Foreman began: "If you ask many people in Wichita, they will say there are more volunteers that work here than ever before. Dozens of people every weekend, fixing up low-income neighborhoods....A hundred people a day delivering Meals On Wheels to the sick and elderly. But 15 years after the government first began retreating from social programs, some volunteers say they have been strained to their limits, especially when it comes to solving the most time- consuming, difficult societal problems."

Proclaimed Nick Mork of Wichita's Big Brothers and Sisters: "There needs to be some support from our government to help solve these problems. The problems are just too large." Foreman explained that after Mork's federal funding "dried up....The number of young people served was cut in half, and the agency has never fully recovered. Today, although 800 kids are being served, as many or more are on the waiting list."

Foreman then abandoned all pretense of news gathering and launched into an editorial: "Many hard-core social problems, such as inadequate health care for children, require a degree of skill, dedication and time most volunteers do not have or will not give....Volunteering for most people means running a bake sale or coaching a soccer team. And as useful as such things are, it is still clear that volunteers cannot shoulder the burden of society's more pressing concerns."

Like Davis, Foreman ignored the many poverty programs whose budgets have grown dramatically in the last five years. Cato Institute budget analyst Stephen Moore has noted that in constant 1995 dollars, all sorts of programs have grown: food stamps (up 53 percent), Medicaid (110 percent), housing assistance (67 percent), and a Clinton favorite, the Earned Income Tax Credit (up 150 percent). Foreman also ignored any substantive philosophical counter-argument from the right, for example, the notion that welfare dependency, not spending cuts, have worsened the plight of the poor; or that an ever-increasing tax burden (now an estimated $2.465 trillion in federal, state, and local taxes in 1997, according to the Tax Foundation) might cause people to work harder to make ends meet, leaving less time for volunteering. Neither Foreman nor Davis returned MediaWatch phone calls.

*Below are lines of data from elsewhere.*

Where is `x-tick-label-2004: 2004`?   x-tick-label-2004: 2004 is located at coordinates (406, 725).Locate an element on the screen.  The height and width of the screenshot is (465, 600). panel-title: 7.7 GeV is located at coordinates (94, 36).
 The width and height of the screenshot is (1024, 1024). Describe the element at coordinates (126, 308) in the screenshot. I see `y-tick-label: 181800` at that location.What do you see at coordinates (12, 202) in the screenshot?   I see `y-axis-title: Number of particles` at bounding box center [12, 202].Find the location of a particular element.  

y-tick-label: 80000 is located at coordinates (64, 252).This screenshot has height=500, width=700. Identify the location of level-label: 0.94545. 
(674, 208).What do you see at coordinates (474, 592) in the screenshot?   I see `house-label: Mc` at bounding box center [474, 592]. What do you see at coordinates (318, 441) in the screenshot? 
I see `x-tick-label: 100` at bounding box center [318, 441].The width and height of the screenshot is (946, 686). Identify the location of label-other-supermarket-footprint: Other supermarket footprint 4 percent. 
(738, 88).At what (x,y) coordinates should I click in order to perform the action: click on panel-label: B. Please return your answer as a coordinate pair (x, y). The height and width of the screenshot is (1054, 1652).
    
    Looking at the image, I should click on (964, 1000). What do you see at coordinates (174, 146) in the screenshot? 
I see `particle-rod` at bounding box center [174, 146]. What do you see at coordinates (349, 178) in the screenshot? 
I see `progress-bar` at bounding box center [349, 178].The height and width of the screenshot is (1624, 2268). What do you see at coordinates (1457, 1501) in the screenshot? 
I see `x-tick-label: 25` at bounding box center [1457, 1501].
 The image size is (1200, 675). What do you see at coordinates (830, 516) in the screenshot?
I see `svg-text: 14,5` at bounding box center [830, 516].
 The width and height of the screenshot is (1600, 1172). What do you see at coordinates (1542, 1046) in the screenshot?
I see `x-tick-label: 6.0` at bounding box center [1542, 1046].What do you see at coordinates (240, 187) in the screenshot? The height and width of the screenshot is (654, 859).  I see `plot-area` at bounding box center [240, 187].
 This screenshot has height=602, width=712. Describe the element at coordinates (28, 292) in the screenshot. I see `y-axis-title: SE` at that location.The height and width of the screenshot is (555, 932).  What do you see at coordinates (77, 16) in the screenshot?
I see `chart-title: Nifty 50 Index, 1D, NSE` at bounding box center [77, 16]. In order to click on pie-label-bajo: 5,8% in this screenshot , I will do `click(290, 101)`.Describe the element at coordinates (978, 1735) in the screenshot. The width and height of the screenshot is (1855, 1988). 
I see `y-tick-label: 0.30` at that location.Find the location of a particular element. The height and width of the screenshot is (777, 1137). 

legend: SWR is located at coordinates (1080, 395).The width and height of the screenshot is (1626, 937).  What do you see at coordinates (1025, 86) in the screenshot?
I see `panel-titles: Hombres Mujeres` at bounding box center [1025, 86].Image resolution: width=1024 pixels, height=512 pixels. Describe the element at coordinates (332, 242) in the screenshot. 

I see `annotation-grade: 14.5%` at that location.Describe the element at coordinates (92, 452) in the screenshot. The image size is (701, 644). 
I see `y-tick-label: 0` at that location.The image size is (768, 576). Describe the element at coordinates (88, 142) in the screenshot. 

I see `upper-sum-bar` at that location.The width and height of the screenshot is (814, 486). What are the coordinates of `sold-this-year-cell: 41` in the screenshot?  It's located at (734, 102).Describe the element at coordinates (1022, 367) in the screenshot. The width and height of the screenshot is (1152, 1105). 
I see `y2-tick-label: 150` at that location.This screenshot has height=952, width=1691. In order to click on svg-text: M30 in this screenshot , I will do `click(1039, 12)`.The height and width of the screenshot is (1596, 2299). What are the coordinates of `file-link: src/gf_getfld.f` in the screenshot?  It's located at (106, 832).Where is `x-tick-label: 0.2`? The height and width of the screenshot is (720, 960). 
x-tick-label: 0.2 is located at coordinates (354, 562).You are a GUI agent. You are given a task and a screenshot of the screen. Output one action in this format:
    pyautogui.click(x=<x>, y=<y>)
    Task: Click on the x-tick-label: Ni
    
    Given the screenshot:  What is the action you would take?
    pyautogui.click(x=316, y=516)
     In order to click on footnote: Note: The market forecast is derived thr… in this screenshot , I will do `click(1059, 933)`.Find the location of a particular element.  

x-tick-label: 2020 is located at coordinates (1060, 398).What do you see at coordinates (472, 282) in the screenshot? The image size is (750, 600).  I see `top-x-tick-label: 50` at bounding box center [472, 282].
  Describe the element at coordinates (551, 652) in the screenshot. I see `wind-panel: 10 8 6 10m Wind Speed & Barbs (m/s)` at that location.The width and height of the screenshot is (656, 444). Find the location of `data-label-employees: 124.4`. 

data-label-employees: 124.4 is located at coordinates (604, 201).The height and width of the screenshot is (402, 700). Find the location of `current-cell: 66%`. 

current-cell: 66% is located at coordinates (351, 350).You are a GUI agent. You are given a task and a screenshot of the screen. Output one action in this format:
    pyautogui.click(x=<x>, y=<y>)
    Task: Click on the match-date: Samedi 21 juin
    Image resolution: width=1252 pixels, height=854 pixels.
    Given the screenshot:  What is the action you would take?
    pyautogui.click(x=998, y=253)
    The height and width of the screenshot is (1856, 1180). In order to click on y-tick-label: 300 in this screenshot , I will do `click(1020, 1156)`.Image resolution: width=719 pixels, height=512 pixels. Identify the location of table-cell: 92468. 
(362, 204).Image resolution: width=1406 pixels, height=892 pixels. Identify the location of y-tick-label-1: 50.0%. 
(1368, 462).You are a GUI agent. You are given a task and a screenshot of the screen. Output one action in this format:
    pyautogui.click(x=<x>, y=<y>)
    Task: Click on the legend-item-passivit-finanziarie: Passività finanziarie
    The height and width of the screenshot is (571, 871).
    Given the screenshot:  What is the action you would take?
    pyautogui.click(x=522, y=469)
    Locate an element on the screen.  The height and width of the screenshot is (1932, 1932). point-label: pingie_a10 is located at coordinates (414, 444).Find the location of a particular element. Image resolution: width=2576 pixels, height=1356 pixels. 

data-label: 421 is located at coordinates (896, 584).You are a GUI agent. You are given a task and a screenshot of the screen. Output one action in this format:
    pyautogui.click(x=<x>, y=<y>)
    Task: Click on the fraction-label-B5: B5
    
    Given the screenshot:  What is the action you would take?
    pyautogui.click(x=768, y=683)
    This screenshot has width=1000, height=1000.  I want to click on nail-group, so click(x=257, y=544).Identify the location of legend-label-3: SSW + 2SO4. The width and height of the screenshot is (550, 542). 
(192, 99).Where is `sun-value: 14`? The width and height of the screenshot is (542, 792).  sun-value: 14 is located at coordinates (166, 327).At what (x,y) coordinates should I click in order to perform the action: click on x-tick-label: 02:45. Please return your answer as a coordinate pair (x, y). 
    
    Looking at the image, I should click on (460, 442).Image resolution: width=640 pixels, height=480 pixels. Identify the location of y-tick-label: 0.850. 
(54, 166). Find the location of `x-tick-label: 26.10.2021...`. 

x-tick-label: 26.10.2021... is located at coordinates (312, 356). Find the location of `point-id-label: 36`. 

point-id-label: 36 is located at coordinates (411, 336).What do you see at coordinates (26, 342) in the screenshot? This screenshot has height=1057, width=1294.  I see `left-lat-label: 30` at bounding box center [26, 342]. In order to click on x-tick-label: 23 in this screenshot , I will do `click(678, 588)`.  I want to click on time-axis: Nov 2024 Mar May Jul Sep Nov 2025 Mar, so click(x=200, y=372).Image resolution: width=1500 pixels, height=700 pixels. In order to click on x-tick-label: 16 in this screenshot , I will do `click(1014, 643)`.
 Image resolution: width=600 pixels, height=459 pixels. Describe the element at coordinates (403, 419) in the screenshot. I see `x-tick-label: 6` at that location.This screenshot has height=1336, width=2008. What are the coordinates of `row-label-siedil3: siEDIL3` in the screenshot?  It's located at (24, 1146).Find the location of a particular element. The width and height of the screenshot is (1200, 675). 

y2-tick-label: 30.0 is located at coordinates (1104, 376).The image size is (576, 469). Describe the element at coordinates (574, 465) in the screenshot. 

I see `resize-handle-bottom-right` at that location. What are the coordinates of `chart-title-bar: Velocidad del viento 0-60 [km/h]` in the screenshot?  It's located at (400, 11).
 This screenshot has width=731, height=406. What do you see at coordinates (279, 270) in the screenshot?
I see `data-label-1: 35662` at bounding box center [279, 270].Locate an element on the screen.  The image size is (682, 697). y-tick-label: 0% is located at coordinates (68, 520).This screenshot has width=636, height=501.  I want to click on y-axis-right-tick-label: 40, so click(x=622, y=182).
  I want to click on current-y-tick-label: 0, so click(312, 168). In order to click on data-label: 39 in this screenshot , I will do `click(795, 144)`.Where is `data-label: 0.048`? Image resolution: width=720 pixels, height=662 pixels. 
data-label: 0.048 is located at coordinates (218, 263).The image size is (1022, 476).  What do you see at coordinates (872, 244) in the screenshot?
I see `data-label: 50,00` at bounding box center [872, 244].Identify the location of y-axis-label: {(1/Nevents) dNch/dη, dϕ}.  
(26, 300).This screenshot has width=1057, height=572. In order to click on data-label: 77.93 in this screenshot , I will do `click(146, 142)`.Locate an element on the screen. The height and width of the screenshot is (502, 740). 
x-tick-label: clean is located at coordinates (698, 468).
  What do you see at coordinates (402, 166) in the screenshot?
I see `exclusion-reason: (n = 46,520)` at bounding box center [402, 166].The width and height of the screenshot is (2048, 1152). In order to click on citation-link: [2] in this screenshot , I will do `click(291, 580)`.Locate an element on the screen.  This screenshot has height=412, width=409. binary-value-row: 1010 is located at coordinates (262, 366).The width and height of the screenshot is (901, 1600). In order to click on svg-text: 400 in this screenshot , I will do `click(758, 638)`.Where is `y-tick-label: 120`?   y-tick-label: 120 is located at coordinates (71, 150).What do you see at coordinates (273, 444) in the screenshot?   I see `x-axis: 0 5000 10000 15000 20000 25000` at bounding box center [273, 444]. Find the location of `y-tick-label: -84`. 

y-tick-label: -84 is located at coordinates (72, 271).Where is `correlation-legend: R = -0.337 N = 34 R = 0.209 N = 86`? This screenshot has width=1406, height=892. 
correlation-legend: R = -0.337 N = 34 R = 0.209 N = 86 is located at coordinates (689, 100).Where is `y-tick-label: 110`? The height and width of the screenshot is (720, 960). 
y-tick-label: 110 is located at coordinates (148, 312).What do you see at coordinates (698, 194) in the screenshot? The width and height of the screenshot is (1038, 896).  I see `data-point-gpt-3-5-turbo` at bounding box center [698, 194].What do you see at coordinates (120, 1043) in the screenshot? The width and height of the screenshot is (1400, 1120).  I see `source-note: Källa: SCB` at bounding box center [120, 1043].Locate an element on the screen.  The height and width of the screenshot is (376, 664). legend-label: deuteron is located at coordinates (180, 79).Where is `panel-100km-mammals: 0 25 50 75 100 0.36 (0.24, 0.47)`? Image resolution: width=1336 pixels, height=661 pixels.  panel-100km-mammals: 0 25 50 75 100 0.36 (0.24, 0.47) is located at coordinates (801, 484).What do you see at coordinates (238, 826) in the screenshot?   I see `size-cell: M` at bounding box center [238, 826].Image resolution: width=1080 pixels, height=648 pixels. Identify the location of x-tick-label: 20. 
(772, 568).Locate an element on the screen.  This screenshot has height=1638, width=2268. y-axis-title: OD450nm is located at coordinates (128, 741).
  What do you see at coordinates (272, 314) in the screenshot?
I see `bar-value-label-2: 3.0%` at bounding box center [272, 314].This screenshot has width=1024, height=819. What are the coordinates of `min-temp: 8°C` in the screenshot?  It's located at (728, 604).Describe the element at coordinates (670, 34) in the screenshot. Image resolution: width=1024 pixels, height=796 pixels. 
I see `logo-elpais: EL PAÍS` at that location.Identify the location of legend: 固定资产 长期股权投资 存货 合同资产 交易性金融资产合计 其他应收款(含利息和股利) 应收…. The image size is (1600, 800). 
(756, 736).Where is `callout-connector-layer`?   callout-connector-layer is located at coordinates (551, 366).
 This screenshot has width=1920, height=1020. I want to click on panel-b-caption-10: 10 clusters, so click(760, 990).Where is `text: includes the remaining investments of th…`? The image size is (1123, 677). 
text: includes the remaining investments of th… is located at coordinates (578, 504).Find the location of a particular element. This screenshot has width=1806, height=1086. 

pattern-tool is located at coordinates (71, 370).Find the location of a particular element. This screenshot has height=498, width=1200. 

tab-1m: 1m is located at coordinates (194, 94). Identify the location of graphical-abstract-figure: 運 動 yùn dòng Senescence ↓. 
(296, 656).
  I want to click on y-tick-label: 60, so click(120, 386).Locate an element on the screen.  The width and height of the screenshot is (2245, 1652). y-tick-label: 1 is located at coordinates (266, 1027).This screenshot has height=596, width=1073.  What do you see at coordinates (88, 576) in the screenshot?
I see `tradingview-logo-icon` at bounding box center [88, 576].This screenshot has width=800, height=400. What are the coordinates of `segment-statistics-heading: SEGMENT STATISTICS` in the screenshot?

As if the leftists weren't advertised enough, Jennings repeated after Foreman's story: "Incidentally, there was another gathering on volunteerism here in Philadelphia today, not unimportant at all. Several hundred people attended a people's summit organized by union, government and religious leaders as a reality check on the President's summit, which they called a 'glorified Hollywood photo op.'" The protesters were right about the summit, but also about the summit coverage: for what is a lot of heart-tugging pictures of "cutbacks" without any statistical context but a "photo opportunity"?